C’est ainsi que, dans le cadre de l’intervention auprès de deux victimes ayant déposé des plaintes, Mmes N et B, l’AVFT a été alertée à plusieurs reprises par les policier-e-s chargé-e-s des enquêtes au sujet d’un grave manque d’effectifs au commissariat du 19ème arrondissement de Paris, les conduisant finalement, depuis trois mois, à ne plus mener aucune enquête préliminaire, la totalité de leur temps de travail étant absorbé par les enquêtes de flagrance.
L’un deux affirmait avoir « trois cents plaintes en attente de traitement » dont il savait ne pas pouvoir matériellement les traiter.

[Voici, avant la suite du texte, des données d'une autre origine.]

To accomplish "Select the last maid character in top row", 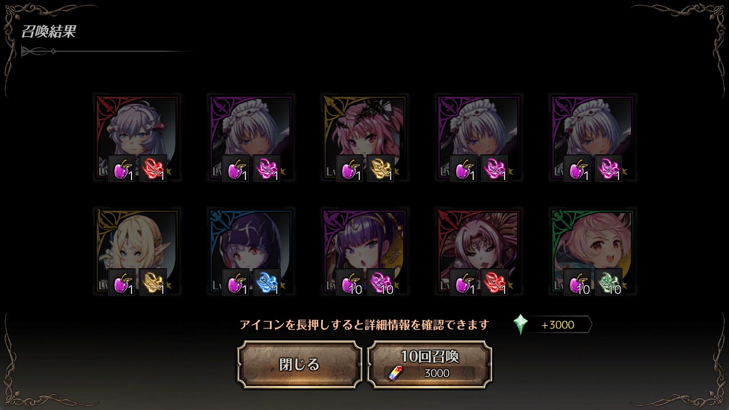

Mme N a saisi l’AVFT le 8 juin 2009 de faits de harcèlement sexuel et d’agressions sexuelles commis par son employeur, gérant d’un pressing à Paris. Elle a porté plainte pour ces violences le 9 juin 2009 au SARIJ 19 (Service d’accueil, de recherche et d’investigation judiciaires).
Constatant l’absence d’enquête, l’AVFT a écrit le 9 juillet 2010 au parquet de Paris afin de signaler ce déni de droit et a demandé à ce que l’enquête débute rapidement. Suite à cette lettre, la plainte de Mme N a été confiée à un nouveau policier, qui nous a alertées sur la totale saturation du commissariat du 19ème arrondissement. Quinze mois après la plainte, l’enquête est toujours au point mort.
Mme N a engagé une procédure contre son employeur devant le conseil de prud’hommes de Paris, à la suite de la perte de son emploi. Cette absence d’enquête a déjà et va avoir des conséquences préjudiciables pour elle. La procédure prud’homale est en effet suspendue dans l’attente de l’avancement de la procédure pénale car elle ne dispose d’aucun dossier pénal ni de décision de justice à l’appui de sa requête prud’homale.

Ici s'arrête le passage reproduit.